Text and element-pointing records
[start]

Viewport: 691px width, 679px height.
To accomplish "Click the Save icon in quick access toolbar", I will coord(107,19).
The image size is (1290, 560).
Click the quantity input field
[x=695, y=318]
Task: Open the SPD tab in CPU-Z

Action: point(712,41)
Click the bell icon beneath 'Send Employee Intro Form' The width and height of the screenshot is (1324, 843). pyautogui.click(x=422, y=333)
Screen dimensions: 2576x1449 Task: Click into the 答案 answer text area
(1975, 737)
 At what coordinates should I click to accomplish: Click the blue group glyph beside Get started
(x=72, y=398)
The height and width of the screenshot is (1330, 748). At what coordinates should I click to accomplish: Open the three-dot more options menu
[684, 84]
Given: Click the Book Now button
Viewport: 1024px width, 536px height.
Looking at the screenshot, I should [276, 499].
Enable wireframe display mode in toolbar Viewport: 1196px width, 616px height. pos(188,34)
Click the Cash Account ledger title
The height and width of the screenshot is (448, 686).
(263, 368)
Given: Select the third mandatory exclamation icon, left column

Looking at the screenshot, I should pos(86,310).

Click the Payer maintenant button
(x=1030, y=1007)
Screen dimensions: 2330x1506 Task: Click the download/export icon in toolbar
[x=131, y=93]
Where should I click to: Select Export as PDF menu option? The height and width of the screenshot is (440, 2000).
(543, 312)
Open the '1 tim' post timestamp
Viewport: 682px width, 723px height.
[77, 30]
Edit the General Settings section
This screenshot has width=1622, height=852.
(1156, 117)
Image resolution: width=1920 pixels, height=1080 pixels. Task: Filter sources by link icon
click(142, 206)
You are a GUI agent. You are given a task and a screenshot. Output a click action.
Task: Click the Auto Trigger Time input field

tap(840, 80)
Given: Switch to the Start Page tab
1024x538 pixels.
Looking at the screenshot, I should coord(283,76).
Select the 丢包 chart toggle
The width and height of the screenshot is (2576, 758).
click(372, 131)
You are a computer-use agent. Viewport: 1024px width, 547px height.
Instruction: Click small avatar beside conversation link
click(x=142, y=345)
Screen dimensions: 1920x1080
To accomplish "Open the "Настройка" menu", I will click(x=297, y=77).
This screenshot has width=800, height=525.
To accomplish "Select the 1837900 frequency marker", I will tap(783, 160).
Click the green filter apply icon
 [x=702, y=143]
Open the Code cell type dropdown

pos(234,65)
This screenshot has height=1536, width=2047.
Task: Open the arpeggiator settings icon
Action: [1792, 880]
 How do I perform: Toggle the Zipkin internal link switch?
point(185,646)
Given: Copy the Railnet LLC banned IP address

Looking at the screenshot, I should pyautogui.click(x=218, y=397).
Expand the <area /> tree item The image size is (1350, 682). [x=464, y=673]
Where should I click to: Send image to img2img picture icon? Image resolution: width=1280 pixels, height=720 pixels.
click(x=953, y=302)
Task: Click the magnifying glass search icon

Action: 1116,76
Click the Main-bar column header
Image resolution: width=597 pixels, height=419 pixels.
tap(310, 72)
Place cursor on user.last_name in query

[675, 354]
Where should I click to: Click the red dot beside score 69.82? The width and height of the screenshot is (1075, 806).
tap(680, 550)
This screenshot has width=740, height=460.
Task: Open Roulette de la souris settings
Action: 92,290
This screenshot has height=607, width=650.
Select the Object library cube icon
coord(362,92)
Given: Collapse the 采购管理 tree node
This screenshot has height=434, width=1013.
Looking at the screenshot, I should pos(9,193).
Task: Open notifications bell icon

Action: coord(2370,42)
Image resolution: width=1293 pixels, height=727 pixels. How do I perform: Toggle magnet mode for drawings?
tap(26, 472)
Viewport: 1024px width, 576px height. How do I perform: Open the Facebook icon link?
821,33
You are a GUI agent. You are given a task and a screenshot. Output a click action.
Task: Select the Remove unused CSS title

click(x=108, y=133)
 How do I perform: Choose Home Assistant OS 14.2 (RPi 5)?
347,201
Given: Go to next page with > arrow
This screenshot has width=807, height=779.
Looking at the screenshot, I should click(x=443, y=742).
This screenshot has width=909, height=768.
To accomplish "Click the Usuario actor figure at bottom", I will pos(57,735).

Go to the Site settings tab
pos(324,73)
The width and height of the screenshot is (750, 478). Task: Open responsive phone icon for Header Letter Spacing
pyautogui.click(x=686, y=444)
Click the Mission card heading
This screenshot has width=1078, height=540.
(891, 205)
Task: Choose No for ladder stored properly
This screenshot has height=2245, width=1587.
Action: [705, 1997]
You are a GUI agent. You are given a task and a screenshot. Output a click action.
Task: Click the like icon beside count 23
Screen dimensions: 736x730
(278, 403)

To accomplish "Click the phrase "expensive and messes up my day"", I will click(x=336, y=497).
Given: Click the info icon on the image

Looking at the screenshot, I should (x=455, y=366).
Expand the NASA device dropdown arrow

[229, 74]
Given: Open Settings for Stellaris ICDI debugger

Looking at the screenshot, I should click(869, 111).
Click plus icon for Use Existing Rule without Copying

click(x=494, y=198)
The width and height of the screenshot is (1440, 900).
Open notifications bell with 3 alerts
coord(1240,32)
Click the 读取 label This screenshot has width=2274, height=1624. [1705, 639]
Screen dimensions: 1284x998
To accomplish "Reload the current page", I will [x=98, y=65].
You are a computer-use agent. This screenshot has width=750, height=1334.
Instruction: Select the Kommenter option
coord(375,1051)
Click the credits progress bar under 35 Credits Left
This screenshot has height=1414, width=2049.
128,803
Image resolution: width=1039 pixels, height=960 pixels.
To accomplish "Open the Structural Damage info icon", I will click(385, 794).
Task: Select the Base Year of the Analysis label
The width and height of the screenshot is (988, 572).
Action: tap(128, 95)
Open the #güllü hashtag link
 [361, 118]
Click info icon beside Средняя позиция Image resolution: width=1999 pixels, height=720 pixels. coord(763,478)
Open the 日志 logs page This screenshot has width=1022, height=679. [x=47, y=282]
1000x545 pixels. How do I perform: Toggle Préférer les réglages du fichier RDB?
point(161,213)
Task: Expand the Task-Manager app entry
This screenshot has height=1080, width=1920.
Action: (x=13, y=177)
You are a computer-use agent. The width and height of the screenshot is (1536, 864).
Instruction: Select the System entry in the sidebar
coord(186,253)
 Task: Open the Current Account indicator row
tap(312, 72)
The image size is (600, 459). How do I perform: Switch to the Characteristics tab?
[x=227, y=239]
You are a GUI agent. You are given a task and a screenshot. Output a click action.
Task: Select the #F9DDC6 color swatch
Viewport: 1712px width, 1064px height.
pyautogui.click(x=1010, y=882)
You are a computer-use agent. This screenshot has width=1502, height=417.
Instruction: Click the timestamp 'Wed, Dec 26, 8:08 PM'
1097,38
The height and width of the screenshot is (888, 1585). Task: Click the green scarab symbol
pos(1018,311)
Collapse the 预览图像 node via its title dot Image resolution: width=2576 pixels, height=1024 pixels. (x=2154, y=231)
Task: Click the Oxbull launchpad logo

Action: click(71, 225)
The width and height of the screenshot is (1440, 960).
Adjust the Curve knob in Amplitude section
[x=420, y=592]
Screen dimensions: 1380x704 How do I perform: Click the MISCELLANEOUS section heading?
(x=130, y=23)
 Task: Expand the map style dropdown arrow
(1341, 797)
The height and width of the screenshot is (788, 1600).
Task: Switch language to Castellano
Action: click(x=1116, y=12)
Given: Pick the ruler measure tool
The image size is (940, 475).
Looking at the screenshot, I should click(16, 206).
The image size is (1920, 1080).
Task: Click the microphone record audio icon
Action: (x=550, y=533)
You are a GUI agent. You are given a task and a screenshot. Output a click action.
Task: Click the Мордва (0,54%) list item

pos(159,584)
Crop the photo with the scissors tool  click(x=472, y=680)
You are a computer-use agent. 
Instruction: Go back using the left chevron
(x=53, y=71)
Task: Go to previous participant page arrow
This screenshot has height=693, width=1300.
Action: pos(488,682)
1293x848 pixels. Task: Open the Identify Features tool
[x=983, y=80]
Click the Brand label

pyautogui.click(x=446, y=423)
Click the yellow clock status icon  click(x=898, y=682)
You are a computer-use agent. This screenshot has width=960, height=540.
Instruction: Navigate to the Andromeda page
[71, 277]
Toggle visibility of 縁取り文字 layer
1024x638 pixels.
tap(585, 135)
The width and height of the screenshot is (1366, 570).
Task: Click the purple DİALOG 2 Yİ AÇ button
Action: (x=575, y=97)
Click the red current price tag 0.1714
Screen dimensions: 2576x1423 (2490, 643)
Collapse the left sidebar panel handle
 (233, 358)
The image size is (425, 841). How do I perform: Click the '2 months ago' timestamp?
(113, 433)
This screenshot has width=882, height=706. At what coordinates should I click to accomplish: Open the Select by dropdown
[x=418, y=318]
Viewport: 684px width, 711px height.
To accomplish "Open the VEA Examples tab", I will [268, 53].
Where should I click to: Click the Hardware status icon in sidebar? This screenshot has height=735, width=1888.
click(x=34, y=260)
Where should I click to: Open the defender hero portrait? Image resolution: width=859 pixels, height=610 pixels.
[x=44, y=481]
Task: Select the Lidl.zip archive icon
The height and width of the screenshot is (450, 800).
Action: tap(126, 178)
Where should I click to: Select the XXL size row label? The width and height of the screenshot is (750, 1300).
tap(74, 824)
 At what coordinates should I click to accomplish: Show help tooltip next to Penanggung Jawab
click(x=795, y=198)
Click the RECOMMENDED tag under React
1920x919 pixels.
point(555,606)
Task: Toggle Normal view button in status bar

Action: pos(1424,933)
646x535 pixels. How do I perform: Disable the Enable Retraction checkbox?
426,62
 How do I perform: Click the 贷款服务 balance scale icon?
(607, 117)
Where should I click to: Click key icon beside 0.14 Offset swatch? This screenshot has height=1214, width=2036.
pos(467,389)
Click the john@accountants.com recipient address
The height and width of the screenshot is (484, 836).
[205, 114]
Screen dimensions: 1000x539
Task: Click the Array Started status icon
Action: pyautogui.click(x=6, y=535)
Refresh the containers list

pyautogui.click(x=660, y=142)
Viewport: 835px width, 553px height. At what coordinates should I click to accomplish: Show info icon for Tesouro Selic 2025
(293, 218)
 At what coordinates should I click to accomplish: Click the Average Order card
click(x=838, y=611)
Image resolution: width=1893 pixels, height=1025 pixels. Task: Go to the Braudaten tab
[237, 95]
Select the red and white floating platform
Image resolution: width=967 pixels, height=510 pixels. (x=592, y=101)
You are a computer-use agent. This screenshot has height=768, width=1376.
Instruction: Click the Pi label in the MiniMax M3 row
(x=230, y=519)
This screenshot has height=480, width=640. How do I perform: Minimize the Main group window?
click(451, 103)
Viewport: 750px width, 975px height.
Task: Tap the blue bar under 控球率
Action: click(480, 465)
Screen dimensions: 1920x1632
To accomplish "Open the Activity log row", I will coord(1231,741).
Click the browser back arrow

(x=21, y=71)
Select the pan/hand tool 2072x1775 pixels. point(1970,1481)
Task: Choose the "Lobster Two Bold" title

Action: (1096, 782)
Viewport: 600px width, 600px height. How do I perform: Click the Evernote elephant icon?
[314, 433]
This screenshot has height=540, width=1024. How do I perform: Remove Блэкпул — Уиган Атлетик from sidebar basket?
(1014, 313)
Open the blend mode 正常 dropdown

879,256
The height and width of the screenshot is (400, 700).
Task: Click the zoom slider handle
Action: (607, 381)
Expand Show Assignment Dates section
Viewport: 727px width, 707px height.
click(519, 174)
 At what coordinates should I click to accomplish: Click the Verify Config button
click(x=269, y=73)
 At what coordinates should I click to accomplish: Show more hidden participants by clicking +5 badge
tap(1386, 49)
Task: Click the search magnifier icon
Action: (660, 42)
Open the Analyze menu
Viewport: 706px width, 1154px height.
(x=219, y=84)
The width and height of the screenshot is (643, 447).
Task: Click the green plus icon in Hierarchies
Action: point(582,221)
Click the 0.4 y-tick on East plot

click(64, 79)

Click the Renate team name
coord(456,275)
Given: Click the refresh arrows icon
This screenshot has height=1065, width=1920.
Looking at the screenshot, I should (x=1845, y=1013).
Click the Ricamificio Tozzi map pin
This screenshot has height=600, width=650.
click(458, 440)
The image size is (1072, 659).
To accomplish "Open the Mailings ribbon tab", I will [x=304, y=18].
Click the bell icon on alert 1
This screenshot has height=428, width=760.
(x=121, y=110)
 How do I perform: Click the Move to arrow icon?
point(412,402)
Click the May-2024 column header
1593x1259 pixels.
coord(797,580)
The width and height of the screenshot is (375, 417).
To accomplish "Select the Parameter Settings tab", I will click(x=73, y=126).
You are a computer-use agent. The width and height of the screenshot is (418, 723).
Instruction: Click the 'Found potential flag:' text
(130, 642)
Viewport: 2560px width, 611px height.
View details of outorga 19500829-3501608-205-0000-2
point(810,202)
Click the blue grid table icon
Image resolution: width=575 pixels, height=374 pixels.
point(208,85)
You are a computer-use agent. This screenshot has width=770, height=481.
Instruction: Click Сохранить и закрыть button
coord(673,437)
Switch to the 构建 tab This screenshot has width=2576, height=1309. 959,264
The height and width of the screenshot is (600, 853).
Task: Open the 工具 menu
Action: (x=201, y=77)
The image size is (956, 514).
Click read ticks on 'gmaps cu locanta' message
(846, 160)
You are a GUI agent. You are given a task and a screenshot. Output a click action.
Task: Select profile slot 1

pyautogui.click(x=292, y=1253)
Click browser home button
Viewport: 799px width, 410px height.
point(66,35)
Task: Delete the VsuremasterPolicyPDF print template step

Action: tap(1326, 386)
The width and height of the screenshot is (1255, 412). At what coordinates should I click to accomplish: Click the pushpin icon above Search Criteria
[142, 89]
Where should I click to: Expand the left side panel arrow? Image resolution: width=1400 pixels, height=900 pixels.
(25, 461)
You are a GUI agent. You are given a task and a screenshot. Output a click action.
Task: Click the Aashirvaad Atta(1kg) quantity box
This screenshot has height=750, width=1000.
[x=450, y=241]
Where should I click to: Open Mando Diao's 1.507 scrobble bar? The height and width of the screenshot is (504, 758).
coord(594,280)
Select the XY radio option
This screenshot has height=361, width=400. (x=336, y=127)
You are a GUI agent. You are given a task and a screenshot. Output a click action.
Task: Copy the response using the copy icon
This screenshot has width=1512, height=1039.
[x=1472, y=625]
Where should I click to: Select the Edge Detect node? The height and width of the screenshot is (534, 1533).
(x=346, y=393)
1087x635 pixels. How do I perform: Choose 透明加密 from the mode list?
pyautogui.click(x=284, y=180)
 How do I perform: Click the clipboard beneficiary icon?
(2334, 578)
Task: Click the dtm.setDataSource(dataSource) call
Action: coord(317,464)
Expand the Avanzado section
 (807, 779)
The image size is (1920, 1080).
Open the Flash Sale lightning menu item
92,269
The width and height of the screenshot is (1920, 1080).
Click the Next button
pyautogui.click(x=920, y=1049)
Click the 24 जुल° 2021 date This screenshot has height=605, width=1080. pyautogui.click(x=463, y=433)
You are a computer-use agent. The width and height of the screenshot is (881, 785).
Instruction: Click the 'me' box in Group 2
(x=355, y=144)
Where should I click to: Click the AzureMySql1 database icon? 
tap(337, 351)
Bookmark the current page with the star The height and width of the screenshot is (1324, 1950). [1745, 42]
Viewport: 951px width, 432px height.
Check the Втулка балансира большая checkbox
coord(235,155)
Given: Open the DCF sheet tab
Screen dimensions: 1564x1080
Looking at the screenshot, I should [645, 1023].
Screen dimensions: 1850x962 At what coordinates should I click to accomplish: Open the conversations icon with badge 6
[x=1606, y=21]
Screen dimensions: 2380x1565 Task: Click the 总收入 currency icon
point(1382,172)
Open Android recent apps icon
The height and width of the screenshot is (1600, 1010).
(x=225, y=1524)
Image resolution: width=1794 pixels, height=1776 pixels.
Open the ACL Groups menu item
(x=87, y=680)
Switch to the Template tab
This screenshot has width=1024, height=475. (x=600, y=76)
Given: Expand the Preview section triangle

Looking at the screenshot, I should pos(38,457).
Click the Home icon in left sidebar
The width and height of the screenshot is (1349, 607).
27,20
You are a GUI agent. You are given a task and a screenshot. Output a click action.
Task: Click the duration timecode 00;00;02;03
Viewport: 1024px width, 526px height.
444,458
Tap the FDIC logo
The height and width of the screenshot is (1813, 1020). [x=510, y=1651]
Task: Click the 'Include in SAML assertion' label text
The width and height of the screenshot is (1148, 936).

[end]

What the task asks - Render the stretch of lines from the one containing "The width and height of the screenshot is (1255, 412)." through the one containing "Click the 24" as a Markdown table with the columns No. and Line. Number each row and leave out blank lines.

Result for this exercise -
| No. | Line |
|---|---|
| 1 | The width and height of the screenshot is (1255, 412). At what coordinates should I click to accomplish: Click the pushpin icon above Search Criteria |
| 2 | [142, 89] |
| 3 | Where should I click to: Expand the left side panel arrow? Image resolution: width=1400 pixels, height=900 pixels. |
| 4 | (25, 461) |
| 5 | You are a GUI agent. You are given a task and a screenshot. Output a click action. |
| 6 | Task: Click the Aashirvaad Atta(1kg) quantity box |
| 7 | This screenshot has height=750, width=1000. |
| 8 | [x=450, y=241] |
| 9 | Where should I click to: Open Mando Diao's 1.507 scrobble bar? The height and width of the screenshot is (504, 758). |
| 10 | coord(594,280) |
| 11 | Select the XY radio option |
| 12 | This screenshot has height=361, width=400. (x=336, y=127) |
| 13 | You are a GUI agent. You are given a task and a screenshot. Output a click action. |
| 14 | Task: Copy the response using the copy icon |
| 15 | This screenshot has width=1512, height=1039. |
| 16 | [x=1472, y=625] |
| 17 | Where should I click to: Select the Edge Detect node? The height and width of the screenshot is (534, 1533). |
| 18 | (x=346, y=393) |
| 19 | 1087x635 pixels. How do I perform: Choose 透明加密 from the mode list? |
| 20 | pyautogui.click(x=284, y=180) |
| 21 |  How do I perform: Click the clipboard beneficiary icon? |
| 22 | (2334, 578) |
| 23 | Task: Click the dtm.setDataSource(dataSource) call |
| 24 | Action: coord(317,464) |
| 25 | Expand the Avanzado section |
| 26 |  (807, 779) |
| 27 | The image size is (1920, 1080). |
| 28 | Open the Flash Sale lightning menu item |
| 29 | 92,269 |
| 30 | The width and height of the screenshot is (1920, 1080). |
| 31 | Click the Next button |
| 32 | pyautogui.click(x=920, y=1049) |
| 33 | Click the 24 जुल° 2021 date This screenshot has height=605, width=1080. pyautogui.click(x=463, y=433) |